Methods: Data obtained from a nationwide ocular health survey conducted in ten provincial-level administrative divisions in China were analyzed (2020-2024). Participants aged 5-18 years underwent standardized non-cycloplegic and cycloplegic autorefraction, axial length (AL), corneal radius (CR), and AL/CR measurements. Random forest and XGBoost models were trained to predict the cycloplegic spherical equivalent (SE) using non-cycloplegic SE, uncorrected visual acuity (UCVA), and biometric parameters. Performance was evaluated using R2, root mean square error (RMSE), and Bland-Altman analysis.

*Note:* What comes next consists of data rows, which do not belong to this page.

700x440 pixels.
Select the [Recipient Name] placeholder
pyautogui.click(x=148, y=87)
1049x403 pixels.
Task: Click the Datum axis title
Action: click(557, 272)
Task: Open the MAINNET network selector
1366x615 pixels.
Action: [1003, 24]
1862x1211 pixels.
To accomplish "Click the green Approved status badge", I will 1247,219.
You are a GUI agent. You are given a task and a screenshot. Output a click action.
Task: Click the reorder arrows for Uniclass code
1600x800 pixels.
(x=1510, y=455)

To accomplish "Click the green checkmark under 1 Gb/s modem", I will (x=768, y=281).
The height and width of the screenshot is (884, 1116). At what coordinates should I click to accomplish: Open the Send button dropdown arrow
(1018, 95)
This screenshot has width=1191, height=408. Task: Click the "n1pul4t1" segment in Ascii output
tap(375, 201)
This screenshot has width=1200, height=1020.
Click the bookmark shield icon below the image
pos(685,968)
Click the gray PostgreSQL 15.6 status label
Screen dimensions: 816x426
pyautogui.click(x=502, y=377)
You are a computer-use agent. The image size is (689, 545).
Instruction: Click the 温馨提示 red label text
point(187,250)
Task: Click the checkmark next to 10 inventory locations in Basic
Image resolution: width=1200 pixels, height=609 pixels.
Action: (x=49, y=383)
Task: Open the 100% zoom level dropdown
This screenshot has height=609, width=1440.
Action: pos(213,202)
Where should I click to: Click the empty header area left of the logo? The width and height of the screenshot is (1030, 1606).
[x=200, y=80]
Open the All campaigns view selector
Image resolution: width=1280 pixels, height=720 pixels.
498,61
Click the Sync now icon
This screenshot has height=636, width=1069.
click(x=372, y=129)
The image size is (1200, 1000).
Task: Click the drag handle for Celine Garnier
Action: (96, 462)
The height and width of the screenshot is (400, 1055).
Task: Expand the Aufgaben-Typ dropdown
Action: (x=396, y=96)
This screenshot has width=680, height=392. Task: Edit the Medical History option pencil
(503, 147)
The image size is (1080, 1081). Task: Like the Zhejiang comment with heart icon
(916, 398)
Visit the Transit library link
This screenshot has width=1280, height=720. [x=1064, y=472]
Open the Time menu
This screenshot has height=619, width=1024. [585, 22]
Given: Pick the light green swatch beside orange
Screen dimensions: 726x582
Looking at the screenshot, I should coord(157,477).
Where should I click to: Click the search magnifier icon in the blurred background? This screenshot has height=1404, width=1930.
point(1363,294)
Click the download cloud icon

Results: Both models exhibited strong predictive performance. In the test set, random forest achieved R2=0.88 and RMSE=0.55 diopter (D), whereas XGBoost achieved R2=0.89 and RMSE=0.54 D. Non-cycloplegic SE, AL/CR ratio, AL, and UCVA were consistently the top predictors. The predicted SE exhibited strong agreement with the cycloplegic SE, with minimal residual bias.
Conclusion: Machine learning models incorporating noncycloplegic SE and ocular biometrics accurately estimate cycloplegic SE in children and adolescents, providing a practical alternative for large-scale refractive-error surveillance when cycloplegia is impractical.